AVAILABLE DATA:
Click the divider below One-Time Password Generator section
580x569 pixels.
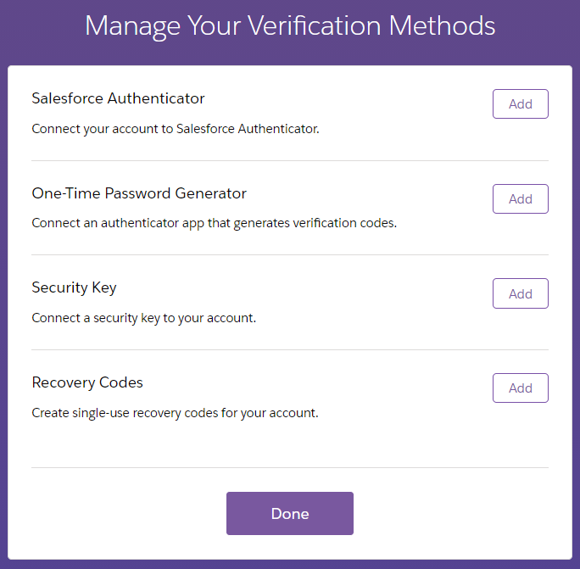[x=290, y=254]
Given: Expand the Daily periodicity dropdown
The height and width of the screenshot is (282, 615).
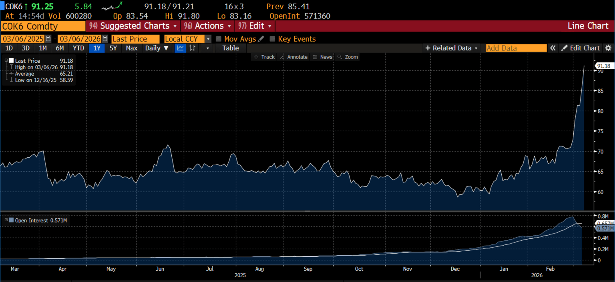Looking at the screenshot, I should point(157,48).
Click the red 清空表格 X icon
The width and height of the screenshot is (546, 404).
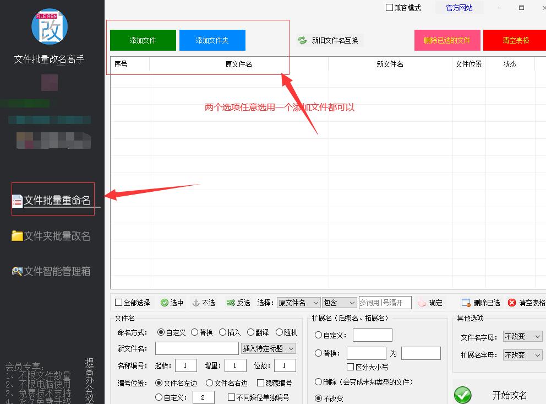tap(513, 302)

AIM OF THE EXERCISE: Exactly as written above, print every record, and keep the pictures out.

ANSWER TO THIS EXERCISE:
Click the divider below One-Time Password Generator section
580x569 pixels.
[x=290, y=254]
Given: Expand the Daily periodicity dropdown
The height and width of the screenshot is (282, 615).
Looking at the screenshot, I should point(157,48).
Click the red 清空表格 X icon
The width and height of the screenshot is (546, 404).
tap(513, 302)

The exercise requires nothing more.